An imagination geared toward making robots from cardboard boxes can quickly fade once the lure of playtime is replaced with a fear of science and technology learning. But a team of Carnegie Mellon University researchers are betting that a toy designed to bring cardboard friends to life could be the tool that makes creating technology just another part of play.

The Hummingbird—a kit featuring electronic sensors, motors, and everything else required to turn a craft project into a robot—was unrolled for commercial sale in July after six years of research.

The kit, which was developed through CMU’s CREATE Lab, also features simple programming software that allows students who are just learning the ins and outs of technology to customize their robots with distinct sounds, movements, and other defining features. The kits are being sold for $119 through a CMU spinoff company, BirdBrain Technologies.

“We want students to become inventors of technology rather than users of technology,” said Illah Nourbakhsh, CMU robotics professor who leads CREATE Lab, in a press release. “Hummingbird feeds a student’s natural curiosity about technology by enabling her to incorporate robotics into something she is making that is meaningful or useful.”

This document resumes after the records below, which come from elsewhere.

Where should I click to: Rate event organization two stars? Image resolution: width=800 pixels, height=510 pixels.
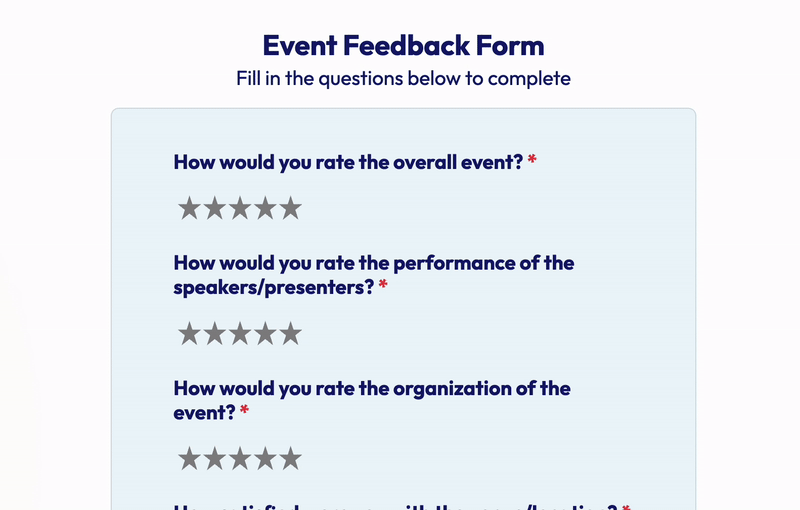215,459
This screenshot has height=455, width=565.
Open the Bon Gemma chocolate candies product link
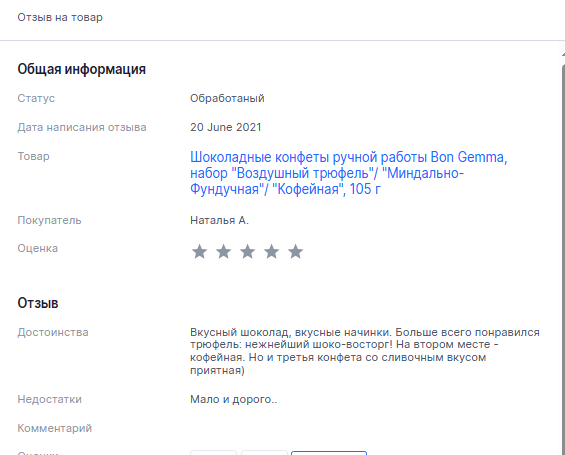348,173
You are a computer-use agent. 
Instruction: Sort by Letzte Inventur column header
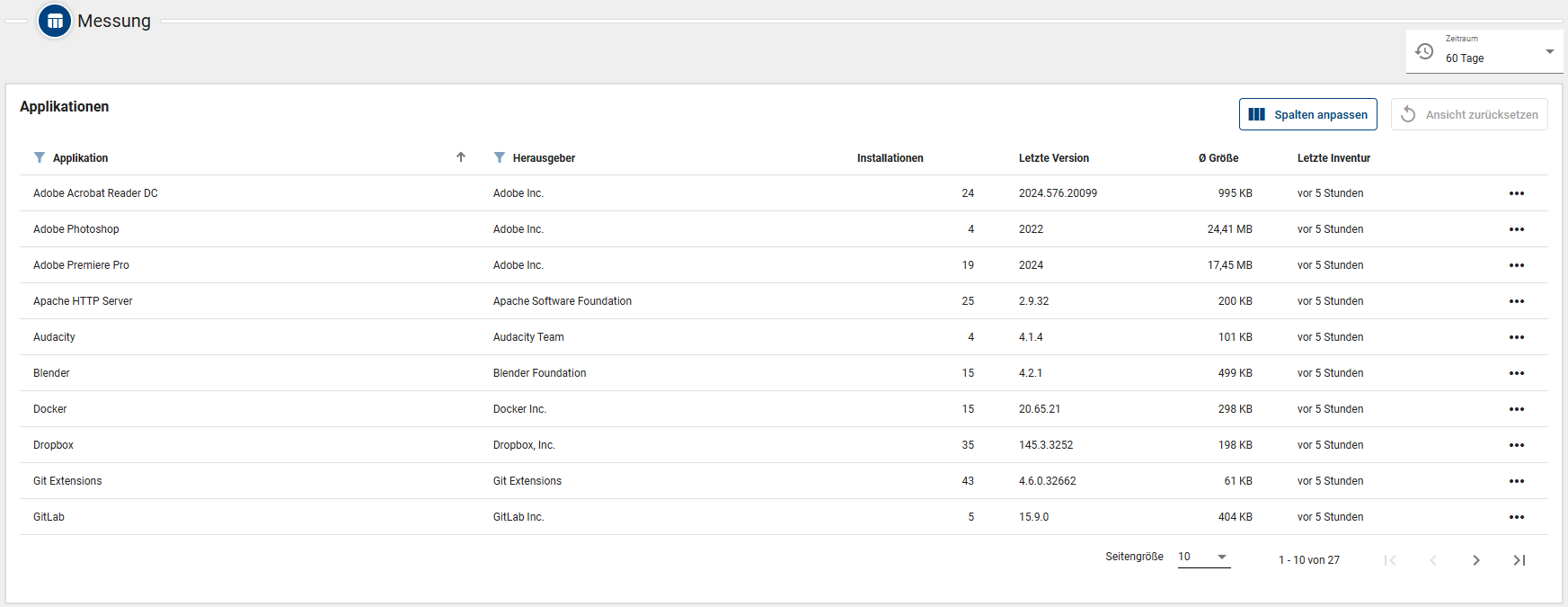(x=1333, y=158)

Initially created for CREATE Lab’s Arts & Bots program—an initiative to encourage interest in technology among middle school students—Hummingbird has been through several iterations before reaching its current stage, said CREATE Lab senior research associate Emily Hamner.

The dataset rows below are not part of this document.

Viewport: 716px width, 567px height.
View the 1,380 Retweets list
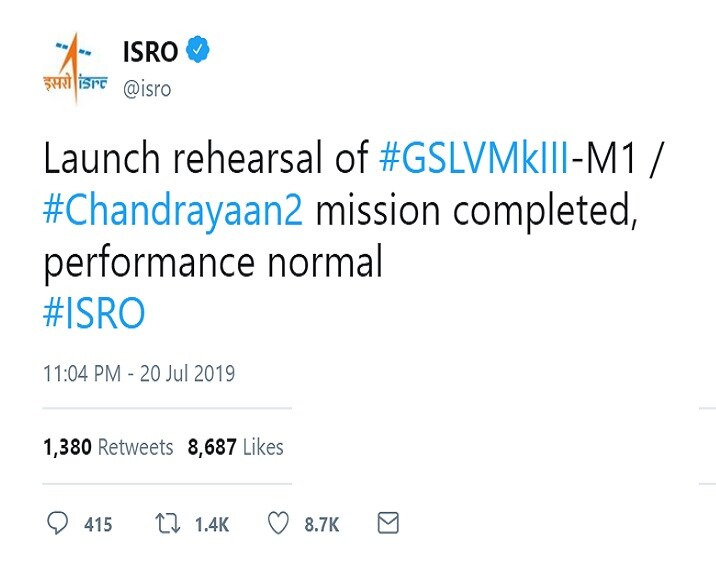click(x=108, y=448)
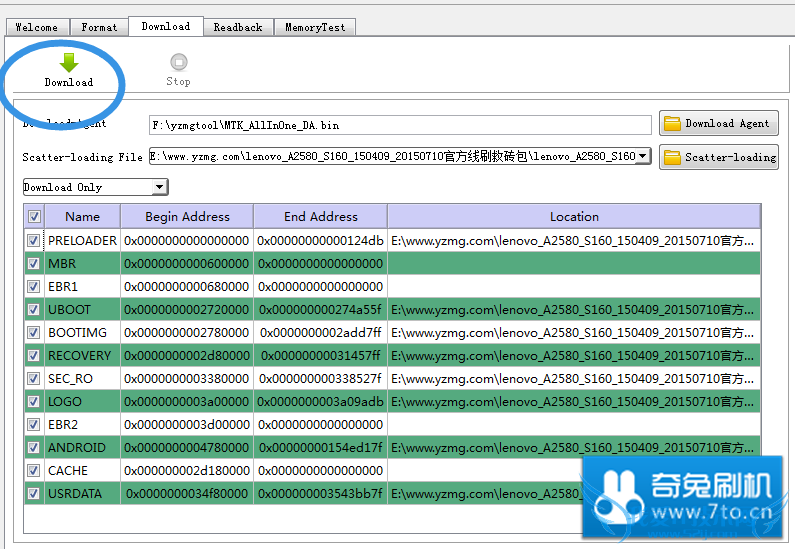795x549 pixels.
Task: Click the Download Agent folder button
Action: 718,124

The original idea was to create robots that express emotions and feelings to draw interest from young girls. The idea was that girls would keep a diary, and the robot would act out feelings expressed in their entries.

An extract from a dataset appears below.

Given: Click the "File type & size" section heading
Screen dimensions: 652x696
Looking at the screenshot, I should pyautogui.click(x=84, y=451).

After a series of workshops with girls at the Sarah Heinz House, the idea of sharing diary entries was soundly dismissed, although everyone seemed excited by the notion of an emotive robot.

“They liked that a robot could be expressive and tell stories. That’s much different from a robot that launches Ping-Pong balls,” Hamner said.

With emotional expression, dancing, and general flexibility in movement being some of the key requests from students, CREATE Lab narrowed down what types of tools and equipment could be used to help students create the robots of their desires.

BirdBrain CEO and CREATE Lab alumnus Tom Lauwers said each kit contains DC motors and a master controller to manage movement but also features motion-detecting sensors and servos to allow for specific ranges of movement (raised arms or eyebrows), sound detectors, and color-changing LED lights, which are typically used to change eye color.